Collection entries:

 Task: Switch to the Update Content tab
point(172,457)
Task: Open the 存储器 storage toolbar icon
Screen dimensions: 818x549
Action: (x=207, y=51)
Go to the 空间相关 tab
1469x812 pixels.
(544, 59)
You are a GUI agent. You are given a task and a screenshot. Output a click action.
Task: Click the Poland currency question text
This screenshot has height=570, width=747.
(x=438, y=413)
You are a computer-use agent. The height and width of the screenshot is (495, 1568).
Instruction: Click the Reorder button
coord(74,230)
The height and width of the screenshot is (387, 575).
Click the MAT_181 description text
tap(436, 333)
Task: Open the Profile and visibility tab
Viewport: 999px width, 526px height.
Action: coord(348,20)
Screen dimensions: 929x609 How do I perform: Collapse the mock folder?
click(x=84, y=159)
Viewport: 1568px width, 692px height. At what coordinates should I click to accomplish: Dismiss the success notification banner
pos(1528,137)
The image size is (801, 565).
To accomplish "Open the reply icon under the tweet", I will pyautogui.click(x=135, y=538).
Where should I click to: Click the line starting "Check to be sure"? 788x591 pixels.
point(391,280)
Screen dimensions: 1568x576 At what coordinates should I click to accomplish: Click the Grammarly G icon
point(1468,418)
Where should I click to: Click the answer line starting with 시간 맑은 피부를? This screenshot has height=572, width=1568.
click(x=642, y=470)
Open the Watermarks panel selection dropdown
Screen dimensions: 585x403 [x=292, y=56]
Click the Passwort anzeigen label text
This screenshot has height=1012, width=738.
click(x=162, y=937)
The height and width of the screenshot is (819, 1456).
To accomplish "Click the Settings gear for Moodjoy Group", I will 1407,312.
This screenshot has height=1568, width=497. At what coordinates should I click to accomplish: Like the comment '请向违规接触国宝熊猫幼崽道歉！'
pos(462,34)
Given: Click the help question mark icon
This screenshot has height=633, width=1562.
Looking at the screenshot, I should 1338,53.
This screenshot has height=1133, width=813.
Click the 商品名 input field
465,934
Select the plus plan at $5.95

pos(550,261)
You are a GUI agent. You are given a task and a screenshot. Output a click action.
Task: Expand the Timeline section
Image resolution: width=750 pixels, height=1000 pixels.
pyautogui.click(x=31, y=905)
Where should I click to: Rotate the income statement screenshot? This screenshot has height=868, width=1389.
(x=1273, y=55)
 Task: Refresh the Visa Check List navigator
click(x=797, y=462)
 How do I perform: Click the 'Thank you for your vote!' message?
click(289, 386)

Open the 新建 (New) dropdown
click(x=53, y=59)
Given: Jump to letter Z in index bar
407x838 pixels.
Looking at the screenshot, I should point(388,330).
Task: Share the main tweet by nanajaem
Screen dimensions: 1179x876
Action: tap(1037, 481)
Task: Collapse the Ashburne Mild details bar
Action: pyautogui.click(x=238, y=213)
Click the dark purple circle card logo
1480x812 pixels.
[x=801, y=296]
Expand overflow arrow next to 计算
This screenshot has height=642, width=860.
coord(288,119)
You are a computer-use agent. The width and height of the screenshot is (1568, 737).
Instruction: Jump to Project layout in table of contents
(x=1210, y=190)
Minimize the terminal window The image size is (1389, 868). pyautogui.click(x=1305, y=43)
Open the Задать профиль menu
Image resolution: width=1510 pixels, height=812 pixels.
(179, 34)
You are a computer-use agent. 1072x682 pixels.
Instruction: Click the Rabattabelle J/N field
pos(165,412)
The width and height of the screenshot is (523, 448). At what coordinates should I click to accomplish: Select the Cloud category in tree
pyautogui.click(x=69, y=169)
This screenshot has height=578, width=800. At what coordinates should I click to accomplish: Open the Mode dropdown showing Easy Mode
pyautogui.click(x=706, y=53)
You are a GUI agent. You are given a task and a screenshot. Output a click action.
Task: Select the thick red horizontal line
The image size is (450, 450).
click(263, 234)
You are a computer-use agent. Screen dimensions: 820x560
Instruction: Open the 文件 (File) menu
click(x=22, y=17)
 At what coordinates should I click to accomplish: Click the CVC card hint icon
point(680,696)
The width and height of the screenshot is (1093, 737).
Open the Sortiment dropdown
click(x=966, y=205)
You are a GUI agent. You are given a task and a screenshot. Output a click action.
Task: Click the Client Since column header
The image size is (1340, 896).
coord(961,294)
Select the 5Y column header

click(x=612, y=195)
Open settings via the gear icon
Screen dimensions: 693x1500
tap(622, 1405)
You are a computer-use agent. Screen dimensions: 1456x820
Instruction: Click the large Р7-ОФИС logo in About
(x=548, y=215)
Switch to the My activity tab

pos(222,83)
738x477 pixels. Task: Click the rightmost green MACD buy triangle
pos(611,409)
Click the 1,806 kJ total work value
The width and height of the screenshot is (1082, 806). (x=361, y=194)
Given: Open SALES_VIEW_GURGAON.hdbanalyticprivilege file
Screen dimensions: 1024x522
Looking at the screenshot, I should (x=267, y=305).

Exercise -
Nothing in the records may change; output all of them exactly.

Response -
 Task: Switch to the Update Content tab
point(172,457)
Task: Open the 存储器 storage toolbar icon
Screen dimensions: 818x549
Action: (x=207, y=51)
Go to the 空间相关 tab
1469x812 pixels.
(544, 59)
You are a GUI agent. You are given a task and a screenshot. Output a click action.
Task: Click the Poland currency question text
This screenshot has height=570, width=747.
(x=438, y=413)
You are a computer-use agent. The height and width of the screenshot is (495, 1568).
Instruction: Click the Reorder button
coord(74,230)
The height and width of the screenshot is (387, 575).
Click the MAT_181 description text
tap(436, 333)
Task: Open the Profile and visibility tab
Viewport: 999px width, 526px height.
Action: coord(348,20)
Screen dimensions: 929x609 How do I perform: Collapse the mock folder?
click(x=84, y=159)
Viewport: 1568px width, 692px height. At what coordinates should I click to accomplish: Dismiss the success notification banner
pos(1528,137)
The image size is (801, 565).
To accomplish "Open the reply icon under the tweet", I will pyautogui.click(x=135, y=538).
Where should I click to: Click the line starting "Check to be sure"? 788x591 pixels.
point(391,280)
Screen dimensions: 1568x576 At what coordinates should I click to accomplish: Click the Grammarly G icon
point(1468,418)
Where should I click to: Click the answer line starting with 시간 맑은 피부를? This screenshot has height=572, width=1568.
click(x=642, y=470)
Open the Watermarks panel selection dropdown
Screen dimensions: 585x403 [x=292, y=56]
Click the Passwort anzeigen label text
This screenshot has height=1012, width=738.
click(x=162, y=937)
The height and width of the screenshot is (819, 1456).
To accomplish "Click the Settings gear for Moodjoy Group", I will 1407,312.
This screenshot has height=1568, width=497. At what coordinates should I click to accomplish: Like the comment '请向违规接触国宝熊猫幼崽道歉！'
pos(462,34)
Given: Click the help question mark icon
This screenshot has height=633, width=1562.
Looking at the screenshot, I should 1338,53.
This screenshot has height=1133, width=813.
Click the 商品名 input field
465,934
Select the plus plan at $5.95

pos(550,261)
You are a GUI agent. You are given a task and a screenshot. Output a click action.
Task: Expand the Timeline section
Image resolution: width=750 pixels, height=1000 pixels.
pyautogui.click(x=31, y=905)
Where should I click to: Rotate the income statement screenshot? This screenshot has height=868, width=1389.
(x=1273, y=55)
 Task: Refresh the Visa Check List navigator
click(x=797, y=462)
 How do I perform: Click the 'Thank you for your vote!' message?
click(289, 386)

Open the 新建 (New) dropdown
click(x=53, y=59)
Given: Jump to letter Z in index bar
407x838 pixels.
Looking at the screenshot, I should point(388,330).
Task: Share the main tweet by nanajaem
Screen dimensions: 1179x876
Action: tap(1037, 481)
Task: Collapse the Ashburne Mild details bar
Action: pyautogui.click(x=238, y=213)
Click the dark purple circle card logo
1480x812 pixels.
[x=801, y=296]
Expand overflow arrow next to 计算
This screenshot has height=642, width=860.
coord(288,119)
You are a computer-use agent. The width and height of the screenshot is (1568, 737).
Instruction: Jump to Project layout in table of contents
(x=1210, y=190)
Minimize the terminal window The image size is (1389, 868). pyautogui.click(x=1305, y=43)
Open the Задать профиль menu
Image resolution: width=1510 pixels, height=812 pixels.
(179, 34)
You are a computer-use agent. 1072x682 pixels.
Instruction: Click the Rabattabelle J/N field
pos(165,412)
The width and height of the screenshot is (523, 448). At what coordinates should I click to accomplish: Select the Cloud category in tree
pyautogui.click(x=69, y=169)
This screenshot has height=578, width=800. At what coordinates should I click to accomplish: Open the Mode dropdown showing Easy Mode
pyautogui.click(x=706, y=53)
You are a GUI agent. You are given a task and a screenshot. Output a click action.
Task: Select the thick red horizontal line
The image size is (450, 450).
click(263, 234)
You are a computer-use agent. Screen dimensions: 820x560
Instruction: Open the 文件 (File) menu
click(x=22, y=17)
 At what coordinates should I click to accomplish: Click the CVC card hint icon
point(680,696)
The width and height of the screenshot is (1093, 737).
Open the Sortiment dropdown
click(x=966, y=205)
You are a GUI agent. You are given a task and a screenshot. Output a click action.
Task: Click the Client Since column header
The image size is (1340, 896).
coord(961,294)
Select the 5Y column header

click(x=612, y=195)
Open settings via the gear icon
Screen dimensions: 693x1500
tap(622, 1405)
You are a computer-use agent. Screen dimensions: 1456x820
Instruction: Click the large Р7-ОФИС logo in About
(x=548, y=215)
Switch to the My activity tab

pos(222,83)
738x477 pixels. Task: Click the rightmost green MACD buy triangle
pos(611,409)
Click the 1,806 kJ total work value
The width and height of the screenshot is (1082, 806). (x=361, y=194)
Given: Open SALES_VIEW_GURGAON.hdbanalyticprivilege file
Screen dimensions: 1024x522
Looking at the screenshot, I should (x=267, y=305).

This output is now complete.